Imagine that you and I are walking down the street.
You breathe in. You breathe out. I breathe in. I breathe out. We both need oxygen to survive. Would you worry that there would not be enough oxygen for both of us? Of course not—air is abundant.
Now imagine we are scuba diving and my scuba tank starts to malfunction. I signal that I need to share the oxygen in your tank. Suddenly the air becomes a precious commodity. Its scarcity makes us worry. What if there isn’t enough for both of us?
Our attitudes toward scarcity and abundance in other aspects of our lives greatly influence our success. Stephen Covey explains these concepts beautifully in his classic The 7 Habits of Highly Effective People. He writes:
Most people are deeply scripted in what I call the Scarcity Mentality. They see life as having only so much, as though there were only one pie out there. And if someone were to get a big piece of the pie, it would mean less for everybody else.
The Scarcity Mentality is the zero-sum paradigm of life. People with a Scarcity Mentality have a very difficult time sharing recognition and credit, power or profit—even with those who help in the production. They also have a hard time being genuinely happy for the success of other people.

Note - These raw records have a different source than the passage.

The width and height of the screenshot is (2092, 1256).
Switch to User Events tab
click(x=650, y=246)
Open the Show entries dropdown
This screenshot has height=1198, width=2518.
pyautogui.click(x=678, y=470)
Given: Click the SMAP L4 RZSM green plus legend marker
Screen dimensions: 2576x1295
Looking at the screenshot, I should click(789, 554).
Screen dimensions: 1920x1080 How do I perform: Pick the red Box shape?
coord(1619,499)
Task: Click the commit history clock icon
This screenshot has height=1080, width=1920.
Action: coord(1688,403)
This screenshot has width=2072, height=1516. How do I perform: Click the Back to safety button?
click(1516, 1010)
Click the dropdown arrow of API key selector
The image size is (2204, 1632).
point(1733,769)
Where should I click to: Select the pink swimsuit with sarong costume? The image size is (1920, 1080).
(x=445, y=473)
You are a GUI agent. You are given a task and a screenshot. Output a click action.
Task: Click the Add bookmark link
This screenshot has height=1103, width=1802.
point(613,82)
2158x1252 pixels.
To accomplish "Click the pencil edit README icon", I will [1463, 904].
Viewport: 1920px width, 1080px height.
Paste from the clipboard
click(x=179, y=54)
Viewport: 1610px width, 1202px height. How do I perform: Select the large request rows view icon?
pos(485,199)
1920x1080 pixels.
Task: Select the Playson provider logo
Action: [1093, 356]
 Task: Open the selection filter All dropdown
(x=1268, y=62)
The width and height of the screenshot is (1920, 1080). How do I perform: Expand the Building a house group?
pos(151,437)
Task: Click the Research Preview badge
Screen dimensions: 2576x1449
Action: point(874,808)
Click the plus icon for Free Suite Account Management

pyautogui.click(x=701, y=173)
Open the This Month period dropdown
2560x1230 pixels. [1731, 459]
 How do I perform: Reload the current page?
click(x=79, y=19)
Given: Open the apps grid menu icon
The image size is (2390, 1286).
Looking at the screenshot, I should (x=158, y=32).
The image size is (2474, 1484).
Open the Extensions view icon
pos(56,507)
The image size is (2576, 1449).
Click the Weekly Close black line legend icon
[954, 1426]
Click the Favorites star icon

The Abundance Mentality, on the other hand, flows out of a deep inner sense of personal worth or security. It is the paradigm that there is plenty out there and enough to spare for everybody. It results in the sharing of prestige, recognition, profits and decision-making. It opens possibilities, options, alternatives and creativity.
Covey tells us that when you live in a world of scarcity, you compete for available resources, even when there is an abundance of them.
When I speak to audiences across the country, I often hear about the challenges people face in the workplace. More often than not, these difficulties stem from a scarcity mindset.
Leaders who allow a scarcity mindset to work its way into their culture pay a high price. When resources (money, opportunity, recognition) are perceived to be limited, paranoia, fear and politics thrive. In this environment, people become nervous and afraid to make a mistake. As a result, teamwork and innovation suffer.
Effective leaders, on the other hand, develop and model an abundance mindset. By doing so, they create an environment where they can positively influence their team—and where their employees can thrive. Here’s how to spread this positive mentality through your team.
Offer words of appreciation. Let people know how much you value their contributions. People want to know that their work matters. Your influence and happiness will increase in direct proportion to the appreciation that you show your team. I have found this to be one of the fastest and simplest ways to build a more abundant life.
Choose to see opportunity. The next time your team is faced with an obstacle, flip it around and consider it an opportunity. Face the challenge with optimism and make sure your team sees you modeling that attitude. You’ll be surprised at how quickly problems dissolve and how soon optimism becomes your default mechanism.
Remind yourself that there is more than enough. As Covey said, there is enough pie to go around, so break that nasty habit of comparing yourself to others. Repeat after me: There is plenty for everyone. Say the sentence often enough, and it’ll become second nature.
Carefully select the company you keep. Mindsets are contagious. Limit your time with “the-glass-is-half- empty” people.
Spend time in reflection. Learn to acknowledge and appreciate all the positives in your life and work. Gratitude is a powerful aspect of an abundant mindset. A grateful heart is at the center of an abundant life. In his book, Life, the Truth, and Being Free, coach and speaker Steve Maraboli says, “Those with a grateful mindset tend to see the message in the mess. And even though life may knock them down, the grateful find reasons, if even small ones, to get up.”
Give more of what you want. Although it may sound counterintuitive, one of the best ways to increase your abundance is to give. Don’t feel like you have enough time? Slip away from your obligations, even if just for an hour, to help someone in need. Don’t feel like you have enough money? Give to someone less fortunate. In other words, be a river, not a reservoir. Giving is sure to put you in a more abundant and appreciative frame of mind.
In The 21 Irrefutable Laws of Leadership, I wrote about The Law of the Mirror. It states that people do what people see. Reflect on the influence you have on your team. Which mindset do you model? Do you see a positive, abundant mentality reflected in your team leaders? Or are they pessimistic, stingy and competing among themselves for your attention? Remember, you set the tone for your organization.
I challenge you to foster an abundance-minded culture this month. Encourage people to see options and opportunity when they face obstacles or challenges. Express appreciation regularly, and recognize others who do the same. Communicate and share your hopes for yourself and your team.
Remember, we are all leaders. Leadership is influence—nothing more, nothing less. We influence the people around us wherever we are, whether it’s at home, at work, on the highway or in the checkout line. As you build an authentic and sincere abundance mindset, you will find that your positive outlook can spill over and influence the people around you.
William James said, “The greatest discovery of my generation is that a human being can alter his life by altering his attitudes of mind.” Let your mindset be your biggest asset!